Dive Brief:
- The gender pay gap closed slightly, with women earning 80.5 cents — up from 79.6 cents in 2015 — on every dollar men earn, reports Fortune, citing 2016 U.S. Census Bureau numbers. But the pay gap narrowed largely because men's earnings decreased, despite the rise in women's earnings being the most significant since 2007.
- Key factors that usually contribute to the gender pay gap are career options open for women, decisions to have a family and sex discrimination, says Fortune. But last year's relative pay increase for women is largely due to decreases in take-home pay for men. Women's median wage increase is 2.3% more than in 2007. During the same time period, men lost 1.1% of their earnings.
- Fortune says to continue closing the wage gap, employers can offer paid family leave, more-effective anti-discrimination policies and affordable childcare.
Dive Insight:
The narrowing of the gender pay gap, however slight, would be a significant break-through if the reason was fair pay practices rather than earning losses for men. Since women's wages lag behind men's in similar occupations, laws that forbid employers from asking about pay history and basing salaries on past earnings could further narrow the gap.

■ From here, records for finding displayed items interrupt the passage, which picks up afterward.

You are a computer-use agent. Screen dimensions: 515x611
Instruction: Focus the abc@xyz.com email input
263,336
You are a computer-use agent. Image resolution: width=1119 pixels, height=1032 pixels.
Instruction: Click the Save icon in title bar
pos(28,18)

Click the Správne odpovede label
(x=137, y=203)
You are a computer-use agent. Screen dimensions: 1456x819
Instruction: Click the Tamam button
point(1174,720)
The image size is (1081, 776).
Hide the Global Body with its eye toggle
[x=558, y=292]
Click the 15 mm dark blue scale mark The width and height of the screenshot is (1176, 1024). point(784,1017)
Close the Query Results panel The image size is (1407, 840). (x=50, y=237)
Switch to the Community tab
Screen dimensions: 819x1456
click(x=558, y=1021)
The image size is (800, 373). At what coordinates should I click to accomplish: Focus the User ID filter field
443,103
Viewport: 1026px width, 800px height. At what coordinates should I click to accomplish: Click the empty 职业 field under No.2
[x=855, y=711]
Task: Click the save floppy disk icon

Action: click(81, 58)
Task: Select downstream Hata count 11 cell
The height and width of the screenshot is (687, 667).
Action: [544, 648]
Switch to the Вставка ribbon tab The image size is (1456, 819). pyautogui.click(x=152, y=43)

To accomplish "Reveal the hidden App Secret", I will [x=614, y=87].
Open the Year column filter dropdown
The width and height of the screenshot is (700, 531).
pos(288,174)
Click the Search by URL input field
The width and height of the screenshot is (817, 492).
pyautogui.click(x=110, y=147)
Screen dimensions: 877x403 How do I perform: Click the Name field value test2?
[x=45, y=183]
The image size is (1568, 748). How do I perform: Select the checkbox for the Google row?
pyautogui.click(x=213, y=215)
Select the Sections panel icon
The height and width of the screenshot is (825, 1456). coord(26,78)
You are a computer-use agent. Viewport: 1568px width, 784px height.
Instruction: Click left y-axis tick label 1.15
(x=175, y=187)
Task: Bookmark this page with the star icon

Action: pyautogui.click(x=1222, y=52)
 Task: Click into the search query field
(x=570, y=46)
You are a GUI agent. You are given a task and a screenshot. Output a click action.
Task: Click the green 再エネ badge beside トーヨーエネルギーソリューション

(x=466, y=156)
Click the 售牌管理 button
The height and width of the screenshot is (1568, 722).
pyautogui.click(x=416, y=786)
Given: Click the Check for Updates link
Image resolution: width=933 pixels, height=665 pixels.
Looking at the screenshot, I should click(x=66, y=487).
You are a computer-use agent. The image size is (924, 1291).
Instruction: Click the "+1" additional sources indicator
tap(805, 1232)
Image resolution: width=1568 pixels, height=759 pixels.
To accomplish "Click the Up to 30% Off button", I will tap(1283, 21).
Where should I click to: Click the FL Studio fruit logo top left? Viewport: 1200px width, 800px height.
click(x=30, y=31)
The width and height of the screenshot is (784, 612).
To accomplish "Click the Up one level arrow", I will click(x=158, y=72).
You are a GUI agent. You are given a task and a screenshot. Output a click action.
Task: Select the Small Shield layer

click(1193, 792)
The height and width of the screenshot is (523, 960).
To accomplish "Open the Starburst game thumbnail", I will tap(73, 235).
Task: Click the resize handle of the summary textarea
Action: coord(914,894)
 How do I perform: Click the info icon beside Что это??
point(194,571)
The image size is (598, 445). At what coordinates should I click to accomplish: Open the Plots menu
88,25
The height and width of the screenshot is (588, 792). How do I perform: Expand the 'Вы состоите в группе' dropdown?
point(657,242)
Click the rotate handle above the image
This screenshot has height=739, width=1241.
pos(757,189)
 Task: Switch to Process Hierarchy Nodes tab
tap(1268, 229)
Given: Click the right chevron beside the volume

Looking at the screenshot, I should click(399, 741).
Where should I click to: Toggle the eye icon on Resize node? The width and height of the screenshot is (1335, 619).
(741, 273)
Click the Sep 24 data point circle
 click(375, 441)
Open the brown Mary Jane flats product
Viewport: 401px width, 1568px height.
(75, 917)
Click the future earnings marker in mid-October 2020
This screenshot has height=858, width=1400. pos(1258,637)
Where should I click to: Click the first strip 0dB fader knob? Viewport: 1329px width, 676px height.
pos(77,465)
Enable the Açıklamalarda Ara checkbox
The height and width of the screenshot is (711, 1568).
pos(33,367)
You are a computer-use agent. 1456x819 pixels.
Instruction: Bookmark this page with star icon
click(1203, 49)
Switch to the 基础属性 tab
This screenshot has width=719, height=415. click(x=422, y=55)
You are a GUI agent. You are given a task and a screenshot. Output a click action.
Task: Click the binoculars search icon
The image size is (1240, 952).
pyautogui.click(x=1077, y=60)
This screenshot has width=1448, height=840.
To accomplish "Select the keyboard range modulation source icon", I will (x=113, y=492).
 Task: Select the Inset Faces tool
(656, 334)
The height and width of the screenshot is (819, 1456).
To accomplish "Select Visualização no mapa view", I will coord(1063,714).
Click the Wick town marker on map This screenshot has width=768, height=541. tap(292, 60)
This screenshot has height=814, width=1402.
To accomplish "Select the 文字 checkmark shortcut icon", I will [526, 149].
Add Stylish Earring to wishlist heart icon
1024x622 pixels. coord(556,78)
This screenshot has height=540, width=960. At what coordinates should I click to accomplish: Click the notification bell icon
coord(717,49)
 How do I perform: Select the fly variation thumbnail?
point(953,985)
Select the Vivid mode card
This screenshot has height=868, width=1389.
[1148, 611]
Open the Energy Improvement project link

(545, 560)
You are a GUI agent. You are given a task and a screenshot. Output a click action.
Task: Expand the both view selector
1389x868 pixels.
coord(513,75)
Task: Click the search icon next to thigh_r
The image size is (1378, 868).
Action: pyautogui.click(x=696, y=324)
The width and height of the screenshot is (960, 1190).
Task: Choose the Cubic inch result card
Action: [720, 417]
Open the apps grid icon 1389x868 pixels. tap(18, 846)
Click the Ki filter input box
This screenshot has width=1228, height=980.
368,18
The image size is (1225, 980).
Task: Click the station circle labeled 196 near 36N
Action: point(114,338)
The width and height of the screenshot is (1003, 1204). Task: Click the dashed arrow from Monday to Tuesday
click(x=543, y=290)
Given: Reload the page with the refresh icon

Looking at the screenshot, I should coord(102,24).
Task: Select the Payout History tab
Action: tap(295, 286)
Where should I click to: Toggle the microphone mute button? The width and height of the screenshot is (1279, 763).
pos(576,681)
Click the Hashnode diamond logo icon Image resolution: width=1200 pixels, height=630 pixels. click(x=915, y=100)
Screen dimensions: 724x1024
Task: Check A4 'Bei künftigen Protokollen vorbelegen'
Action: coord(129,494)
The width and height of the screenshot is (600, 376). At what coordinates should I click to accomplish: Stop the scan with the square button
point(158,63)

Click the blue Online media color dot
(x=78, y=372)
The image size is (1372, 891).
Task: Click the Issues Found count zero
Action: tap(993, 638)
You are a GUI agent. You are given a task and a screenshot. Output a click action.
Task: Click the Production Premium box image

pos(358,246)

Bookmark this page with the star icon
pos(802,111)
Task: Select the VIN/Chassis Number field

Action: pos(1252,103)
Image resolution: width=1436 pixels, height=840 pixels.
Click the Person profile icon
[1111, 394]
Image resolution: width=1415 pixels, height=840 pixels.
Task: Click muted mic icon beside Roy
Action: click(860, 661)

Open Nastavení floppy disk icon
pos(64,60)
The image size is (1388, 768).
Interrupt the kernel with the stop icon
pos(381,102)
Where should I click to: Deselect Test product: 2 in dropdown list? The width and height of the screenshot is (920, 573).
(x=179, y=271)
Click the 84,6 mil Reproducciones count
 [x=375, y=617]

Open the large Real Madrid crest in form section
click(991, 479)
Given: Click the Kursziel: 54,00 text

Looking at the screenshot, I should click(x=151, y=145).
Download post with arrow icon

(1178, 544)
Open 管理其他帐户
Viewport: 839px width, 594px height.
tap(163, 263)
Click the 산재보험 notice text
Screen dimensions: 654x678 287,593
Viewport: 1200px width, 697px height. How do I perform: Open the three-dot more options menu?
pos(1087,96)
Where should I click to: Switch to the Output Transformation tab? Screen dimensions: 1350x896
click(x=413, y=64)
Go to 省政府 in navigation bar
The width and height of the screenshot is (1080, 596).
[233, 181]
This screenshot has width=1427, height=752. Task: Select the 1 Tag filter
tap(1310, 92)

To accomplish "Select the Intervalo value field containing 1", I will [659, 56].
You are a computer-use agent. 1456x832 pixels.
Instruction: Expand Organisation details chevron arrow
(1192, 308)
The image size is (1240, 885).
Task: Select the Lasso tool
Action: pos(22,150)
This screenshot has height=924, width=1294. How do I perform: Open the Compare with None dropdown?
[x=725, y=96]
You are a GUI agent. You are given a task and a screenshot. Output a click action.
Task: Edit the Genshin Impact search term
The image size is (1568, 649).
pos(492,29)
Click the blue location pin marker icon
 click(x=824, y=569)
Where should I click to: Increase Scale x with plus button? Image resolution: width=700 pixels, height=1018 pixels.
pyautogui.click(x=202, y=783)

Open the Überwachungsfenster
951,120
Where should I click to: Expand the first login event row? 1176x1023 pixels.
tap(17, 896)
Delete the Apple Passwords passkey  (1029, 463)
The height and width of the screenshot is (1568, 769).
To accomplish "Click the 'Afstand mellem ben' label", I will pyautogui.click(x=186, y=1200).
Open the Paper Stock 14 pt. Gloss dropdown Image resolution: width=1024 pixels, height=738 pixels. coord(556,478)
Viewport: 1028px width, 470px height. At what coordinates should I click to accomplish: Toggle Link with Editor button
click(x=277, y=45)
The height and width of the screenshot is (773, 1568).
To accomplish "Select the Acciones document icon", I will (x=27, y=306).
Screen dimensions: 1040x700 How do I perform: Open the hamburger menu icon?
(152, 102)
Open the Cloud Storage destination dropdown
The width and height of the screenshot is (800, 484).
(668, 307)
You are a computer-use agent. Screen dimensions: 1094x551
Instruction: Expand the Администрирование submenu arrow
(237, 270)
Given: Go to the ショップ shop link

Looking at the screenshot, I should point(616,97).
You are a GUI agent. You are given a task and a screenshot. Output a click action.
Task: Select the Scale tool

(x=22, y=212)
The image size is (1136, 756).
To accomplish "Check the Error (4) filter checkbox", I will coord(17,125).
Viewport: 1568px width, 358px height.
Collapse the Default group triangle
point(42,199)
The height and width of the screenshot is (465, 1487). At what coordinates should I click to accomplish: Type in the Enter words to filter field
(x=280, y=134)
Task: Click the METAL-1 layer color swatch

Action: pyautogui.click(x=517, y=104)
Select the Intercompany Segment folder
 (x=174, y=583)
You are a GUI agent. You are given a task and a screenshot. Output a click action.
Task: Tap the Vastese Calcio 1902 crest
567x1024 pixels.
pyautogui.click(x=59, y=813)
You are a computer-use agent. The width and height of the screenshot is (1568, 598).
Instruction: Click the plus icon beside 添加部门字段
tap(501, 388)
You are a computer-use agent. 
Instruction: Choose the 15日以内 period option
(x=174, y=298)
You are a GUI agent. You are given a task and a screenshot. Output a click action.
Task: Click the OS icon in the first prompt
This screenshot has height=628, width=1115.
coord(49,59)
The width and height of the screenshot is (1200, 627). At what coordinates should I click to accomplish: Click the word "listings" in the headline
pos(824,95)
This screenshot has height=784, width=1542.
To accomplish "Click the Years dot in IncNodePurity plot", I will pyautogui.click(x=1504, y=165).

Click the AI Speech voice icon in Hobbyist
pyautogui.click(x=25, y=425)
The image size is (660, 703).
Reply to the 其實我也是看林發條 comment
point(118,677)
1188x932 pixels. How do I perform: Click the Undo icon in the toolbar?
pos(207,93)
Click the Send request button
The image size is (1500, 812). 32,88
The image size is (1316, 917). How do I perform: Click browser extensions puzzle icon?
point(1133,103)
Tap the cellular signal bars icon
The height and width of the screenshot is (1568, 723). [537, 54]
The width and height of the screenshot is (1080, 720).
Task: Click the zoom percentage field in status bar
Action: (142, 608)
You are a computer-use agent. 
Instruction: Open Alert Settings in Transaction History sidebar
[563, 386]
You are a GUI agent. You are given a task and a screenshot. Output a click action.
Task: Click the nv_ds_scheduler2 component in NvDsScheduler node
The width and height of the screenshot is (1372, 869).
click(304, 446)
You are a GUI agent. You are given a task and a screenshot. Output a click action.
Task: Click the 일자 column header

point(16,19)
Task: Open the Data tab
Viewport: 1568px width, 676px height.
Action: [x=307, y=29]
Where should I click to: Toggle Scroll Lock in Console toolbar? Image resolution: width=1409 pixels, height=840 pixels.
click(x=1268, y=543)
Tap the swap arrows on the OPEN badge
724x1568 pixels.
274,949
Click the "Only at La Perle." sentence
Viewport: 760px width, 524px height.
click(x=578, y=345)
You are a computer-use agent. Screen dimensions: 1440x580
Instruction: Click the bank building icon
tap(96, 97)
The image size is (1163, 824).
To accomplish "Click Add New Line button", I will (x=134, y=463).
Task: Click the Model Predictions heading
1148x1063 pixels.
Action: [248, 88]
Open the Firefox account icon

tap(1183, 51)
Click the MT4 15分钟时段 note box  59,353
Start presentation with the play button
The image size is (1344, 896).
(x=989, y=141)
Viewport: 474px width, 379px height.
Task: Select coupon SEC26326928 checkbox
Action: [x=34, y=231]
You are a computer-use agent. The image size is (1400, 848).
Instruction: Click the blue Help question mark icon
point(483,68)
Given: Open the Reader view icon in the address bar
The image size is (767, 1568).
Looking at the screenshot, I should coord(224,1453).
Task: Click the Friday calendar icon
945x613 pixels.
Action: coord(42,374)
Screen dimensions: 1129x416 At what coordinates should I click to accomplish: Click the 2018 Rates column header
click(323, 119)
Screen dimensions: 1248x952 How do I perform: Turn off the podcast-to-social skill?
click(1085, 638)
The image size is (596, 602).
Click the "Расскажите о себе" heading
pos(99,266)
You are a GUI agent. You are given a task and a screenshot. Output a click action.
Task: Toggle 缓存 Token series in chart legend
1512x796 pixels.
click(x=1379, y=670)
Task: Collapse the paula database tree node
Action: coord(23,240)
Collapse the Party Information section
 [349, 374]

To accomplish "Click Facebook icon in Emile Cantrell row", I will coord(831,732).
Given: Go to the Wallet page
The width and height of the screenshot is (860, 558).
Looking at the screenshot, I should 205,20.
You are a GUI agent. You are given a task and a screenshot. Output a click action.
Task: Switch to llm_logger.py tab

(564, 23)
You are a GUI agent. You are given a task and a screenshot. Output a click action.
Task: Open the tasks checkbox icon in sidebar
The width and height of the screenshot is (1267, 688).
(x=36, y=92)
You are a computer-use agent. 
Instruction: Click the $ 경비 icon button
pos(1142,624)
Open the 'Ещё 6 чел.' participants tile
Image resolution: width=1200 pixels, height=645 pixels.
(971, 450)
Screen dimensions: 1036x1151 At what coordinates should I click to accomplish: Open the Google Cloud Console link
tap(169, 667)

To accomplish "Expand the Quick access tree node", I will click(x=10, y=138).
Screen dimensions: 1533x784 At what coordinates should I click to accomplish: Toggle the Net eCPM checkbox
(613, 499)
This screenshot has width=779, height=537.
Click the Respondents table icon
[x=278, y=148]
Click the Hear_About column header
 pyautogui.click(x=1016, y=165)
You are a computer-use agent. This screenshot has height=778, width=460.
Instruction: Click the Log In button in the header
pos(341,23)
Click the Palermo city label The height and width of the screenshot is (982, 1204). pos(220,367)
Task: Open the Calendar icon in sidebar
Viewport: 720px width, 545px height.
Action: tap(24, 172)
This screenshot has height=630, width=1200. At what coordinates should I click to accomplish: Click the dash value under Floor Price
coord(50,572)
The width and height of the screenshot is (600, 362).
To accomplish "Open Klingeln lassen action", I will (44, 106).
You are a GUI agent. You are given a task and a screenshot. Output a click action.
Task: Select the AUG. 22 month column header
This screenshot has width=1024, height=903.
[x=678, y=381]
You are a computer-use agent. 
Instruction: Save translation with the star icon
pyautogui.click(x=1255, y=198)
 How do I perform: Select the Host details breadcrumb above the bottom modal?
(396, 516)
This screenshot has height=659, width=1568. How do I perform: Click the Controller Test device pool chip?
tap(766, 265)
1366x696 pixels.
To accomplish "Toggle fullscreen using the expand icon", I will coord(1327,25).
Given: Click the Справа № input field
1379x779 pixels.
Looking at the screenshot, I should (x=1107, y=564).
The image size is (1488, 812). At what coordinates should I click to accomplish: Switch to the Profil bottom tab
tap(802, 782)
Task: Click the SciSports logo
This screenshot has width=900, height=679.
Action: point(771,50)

Several states and municipalities have adopted salary-history bans to help close gender pay gaps, but these laws aren't without opposition. Illinois's governor recently vetoed the proposal in his state and, in May, the 9th Circuit Court of Appeals ruled in favor of an employer using job applicants' salary histories to set pay. Recent studies have also thrown into question whether such policies actually help women at all, especially if systemic bias already exists in an organization.
HR is now called upon to analyze vast amounts of employee data to improve business strategy, and pay is no exception here. HR managers can access pay-range data based on occupation, region, education and other variables to see if pay rates in their organizations are fair and competitive — a by no means easy feat, but an increasingly necessary one if employers want to keep retention high.